## [Exercise]
Wherever a picture appears, skip it and retype the rest of the data exactly.

## [Data section]

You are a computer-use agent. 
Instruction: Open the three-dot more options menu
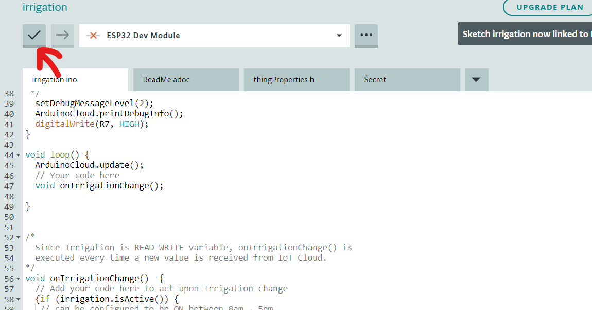[366, 35]
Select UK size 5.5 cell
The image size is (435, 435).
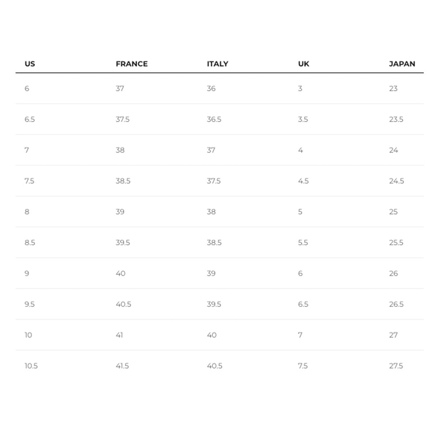point(303,243)
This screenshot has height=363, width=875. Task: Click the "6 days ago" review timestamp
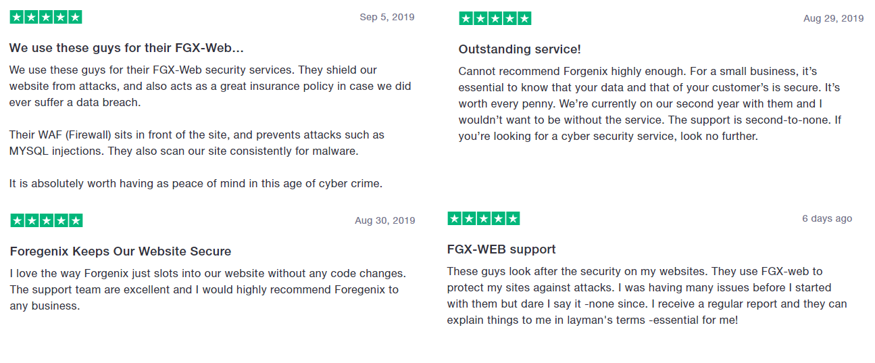[827, 218]
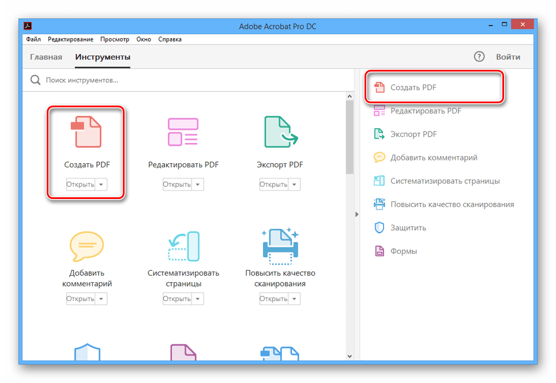Select the Edit PDF grid icon
The width and height of the screenshot is (556, 383).
pos(183,132)
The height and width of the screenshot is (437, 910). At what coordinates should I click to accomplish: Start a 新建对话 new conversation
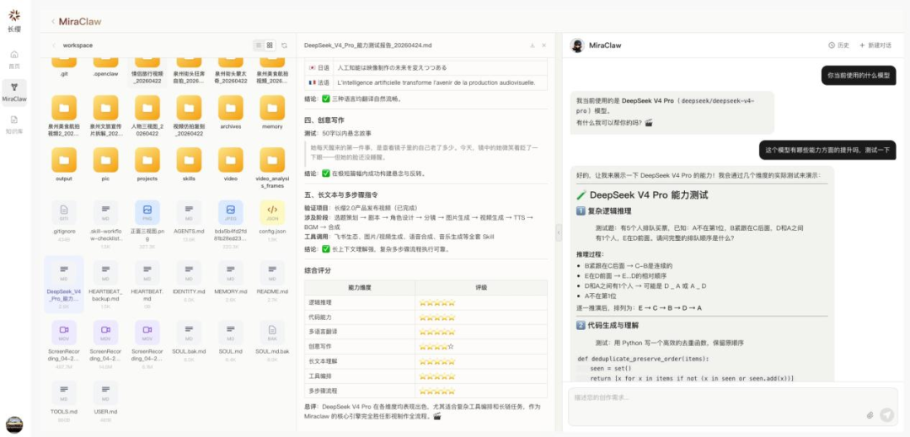pyautogui.click(x=875, y=45)
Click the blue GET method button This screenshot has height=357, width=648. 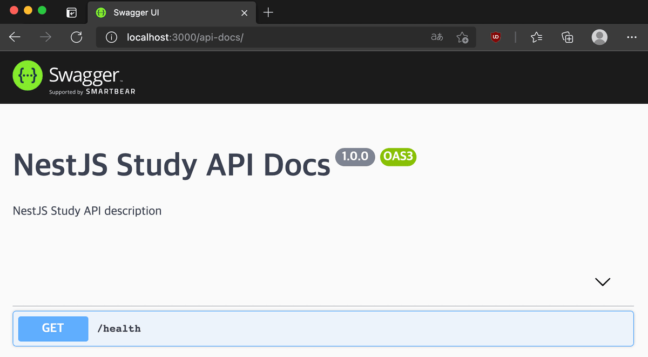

## [Expected answer]
You are a computer-use agent. 
Instruction: Open the three-dot more options menu
[366, 35]
Select UK size 5.5 cell
The image size is (435, 435).
point(303,243)
This screenshot has height=363, width=875. Task: Click the "6 days ago" review timestamp
[827, 218]
Select the Edit PDF grid icon
The width and height of the screenshot is (556, 383).
pos(183,132)
The height and width of the screenshot is (437, 910). At what coordinates should I click to accomplish: Start a 新建对话 new conversation
pyautogui.click(x=875, y=45)
Click the blue GET method button This screenshot has height=357, width=648. 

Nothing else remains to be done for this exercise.